Commissioner of Chittagong Metropolitan Police
- In office 25 April 1983 – 17 April 1985
- Preceded by: Golam Morshed
- Succeeded by: A. F. Kabir

Personal details
- Occupation: Police officer

= Kazi Golam Rahman =

Kazi Golam Rahman is a retired secretary and Bangladeshi police officer who served as the Commissioner of Chittagong Metropolitan Police from 25 April 1983 to 17 April 1985. He is the president of the Board of Trustees of Hamdard Laboratories (Waqf) Bangladesh. He is a former Director General of the National Security Intelligence.

==Early life==
Rahman belongs to the distinguished Kazi family of Feni District. His elder brother, Kazi Fazlur Rahman, was a top-ranking civil servant. Another brother, Kazi Afzalur Rahman, was a career diplomat with the foreign services of Pakistan and Bangladesh and later became a Senior Economic Affairs Analyst at the United Nations Secretariat in New York. His nephew, Kazi Sabeel Rahman, is the first American of Bangladeshi heritage to win the prestigious Rhodes Scholarship.

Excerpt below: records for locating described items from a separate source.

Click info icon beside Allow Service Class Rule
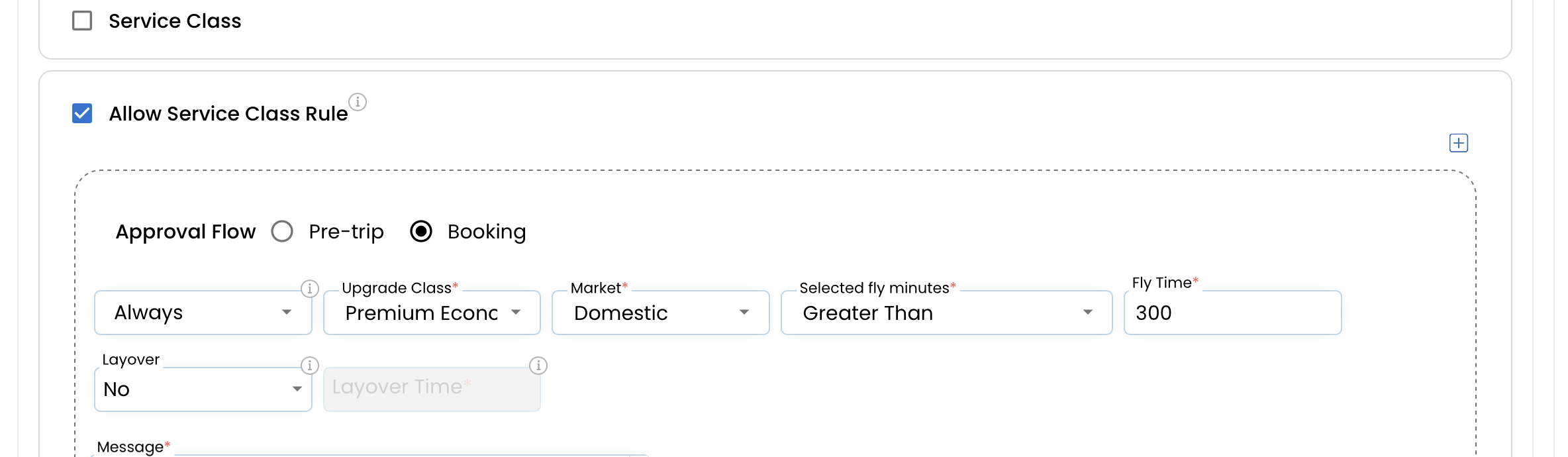This screenshot has height=457, width=1568. click(x=358, y=102)
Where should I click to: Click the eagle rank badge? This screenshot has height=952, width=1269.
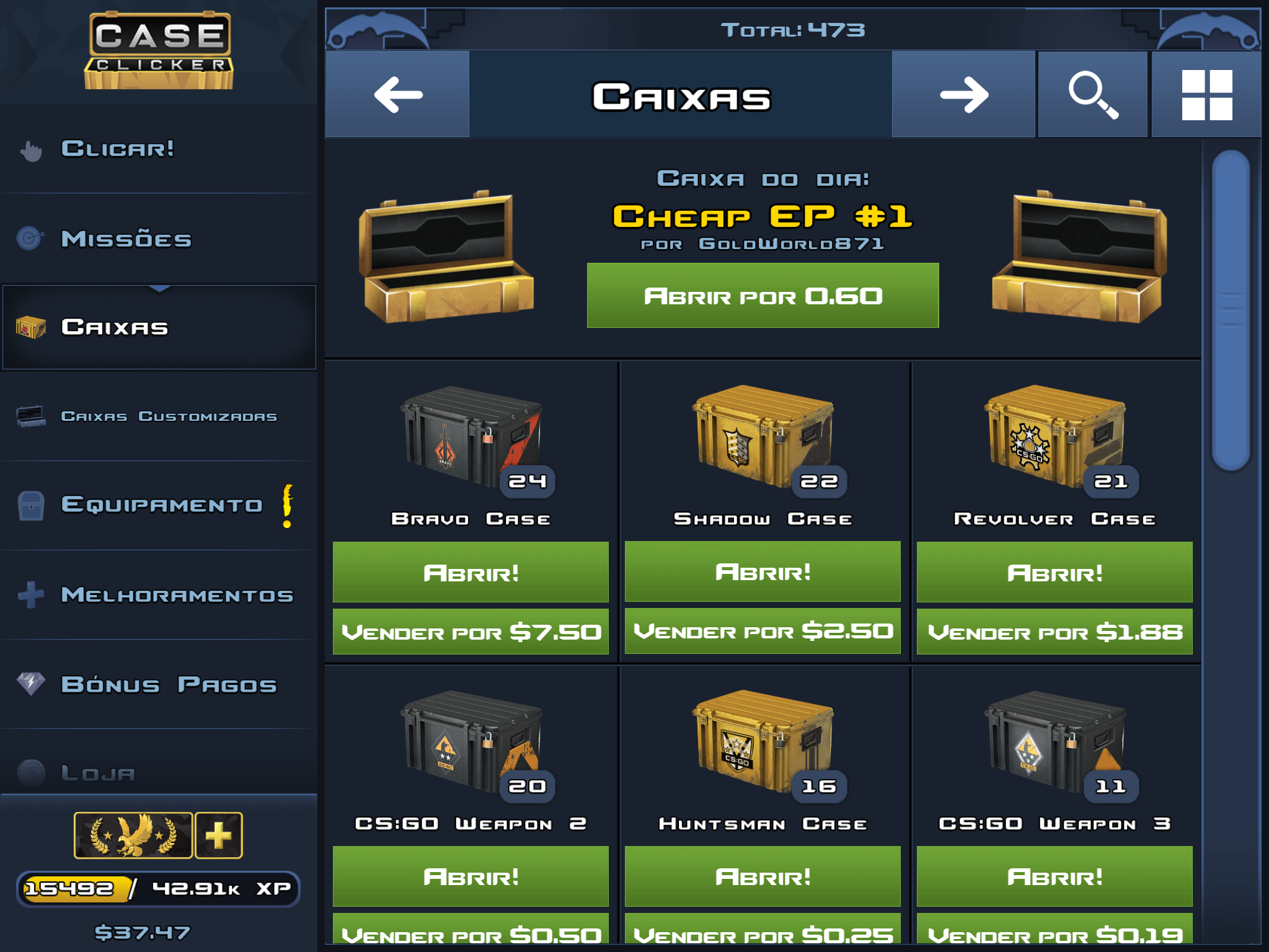click(133, 835)
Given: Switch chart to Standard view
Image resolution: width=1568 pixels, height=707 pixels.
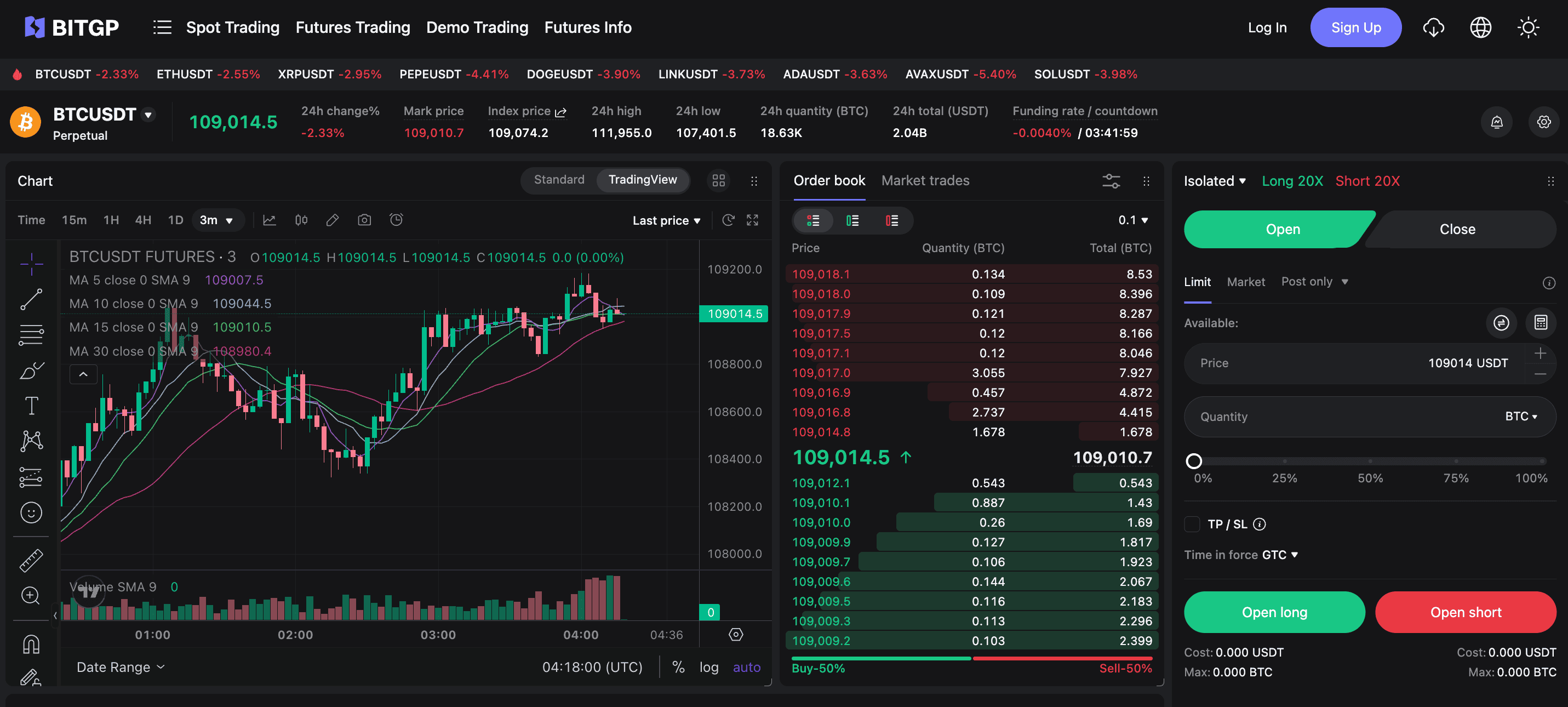Looking at the screenshot, I should (559, 180).
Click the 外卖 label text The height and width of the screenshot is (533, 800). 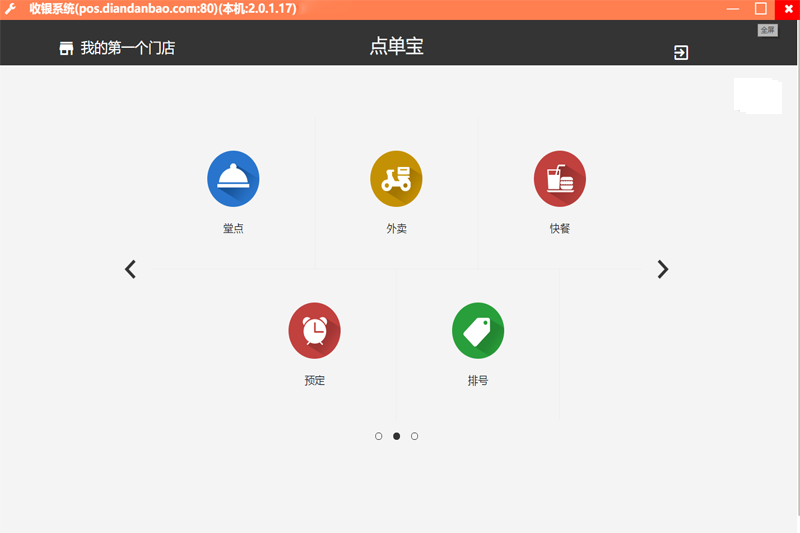click(396, 229)
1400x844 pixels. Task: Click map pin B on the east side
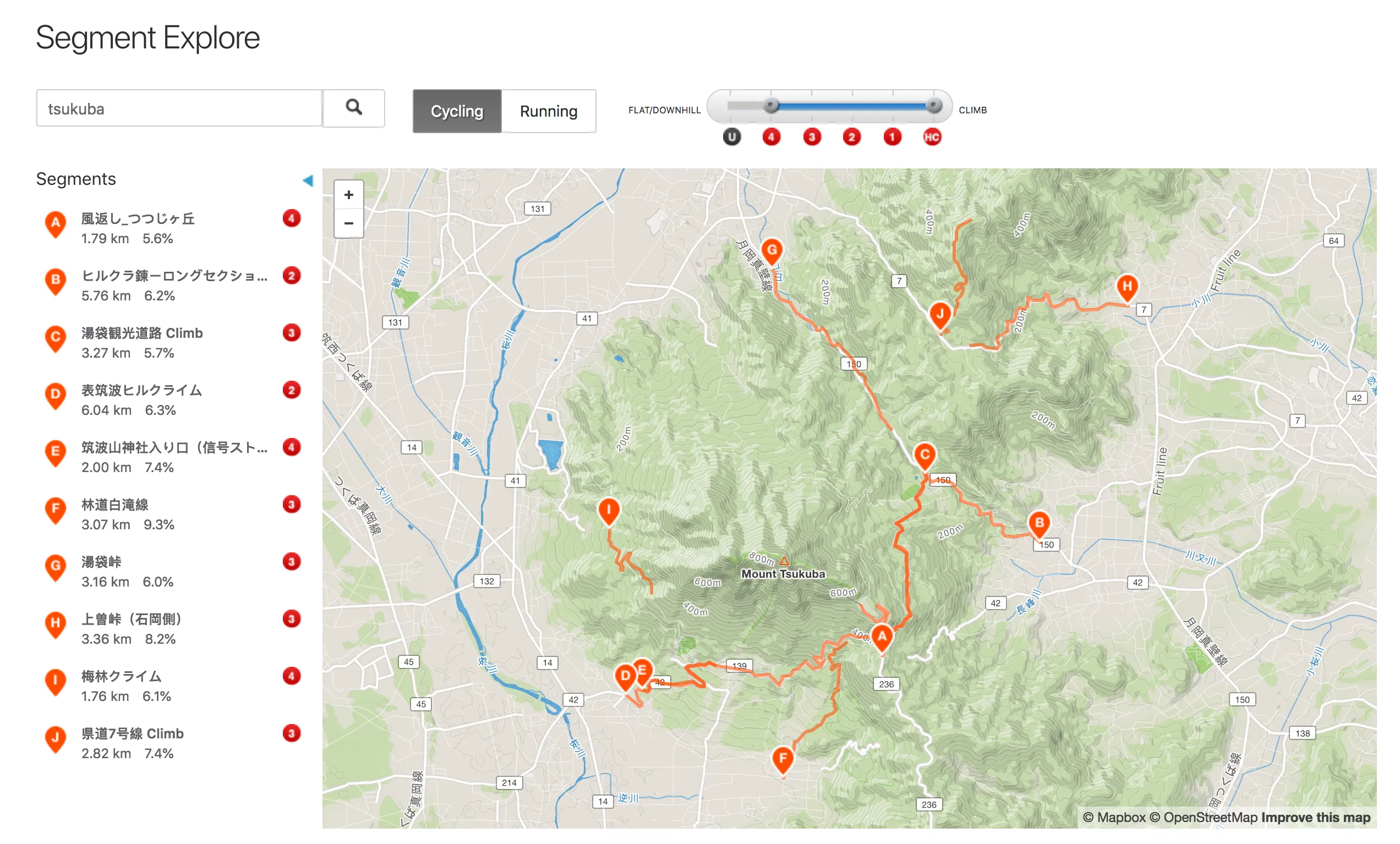(1038, 523)
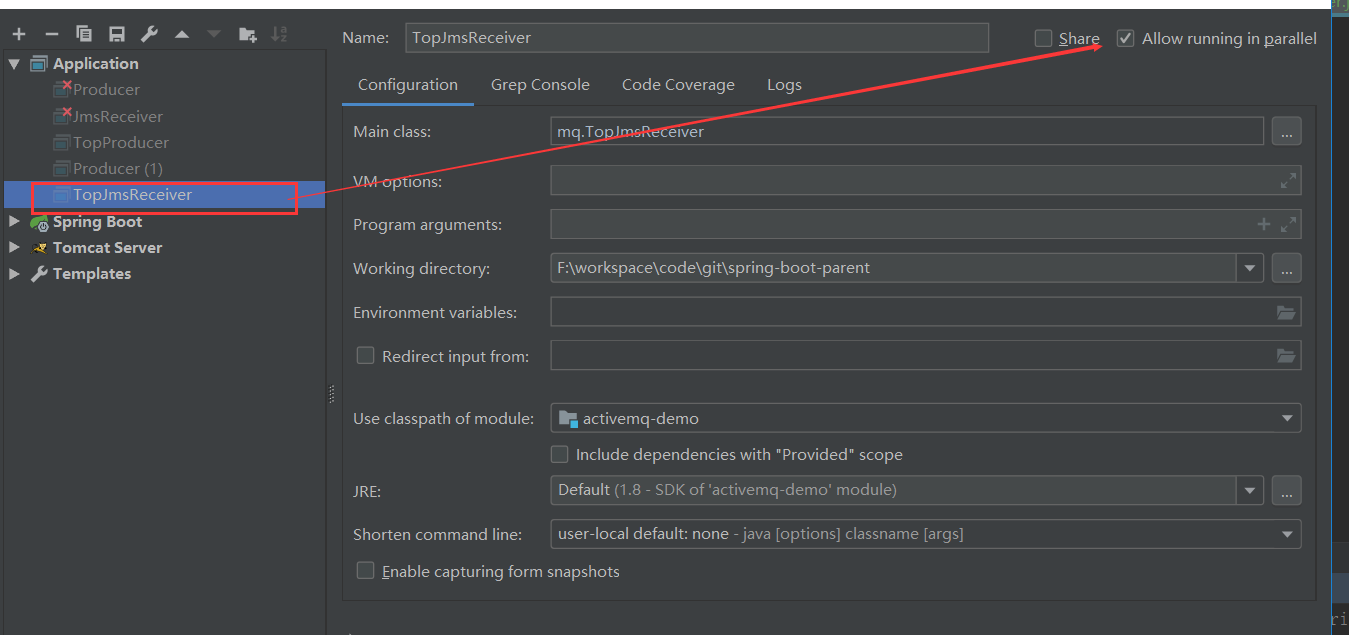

Rahman did an M.Com. degree before joining the East Pakistan Police service as an Assistant Superintendent of Police.

==Career==

On 25 April 1983, Rahman was appointed commissioner of the Chittagong Metropolitan Police, replacing Golam Morshed. He served as commissioner till 17 April 1985 before being replaced by A. F. Kabir. He then served as the Deputy Inspector General of Police of the Railway Range of the Bangladesh Police.

In 1988, Rahman was the Chairman of the Sub-Committee on Programme Budget of the World Health Organization. He served as the chairman of the Bangladesh Power Development Board. He served as the managing director of Jiban Bima Corporation. He served as the secretary of the Special Affairs Division of the Prime Minister's Office.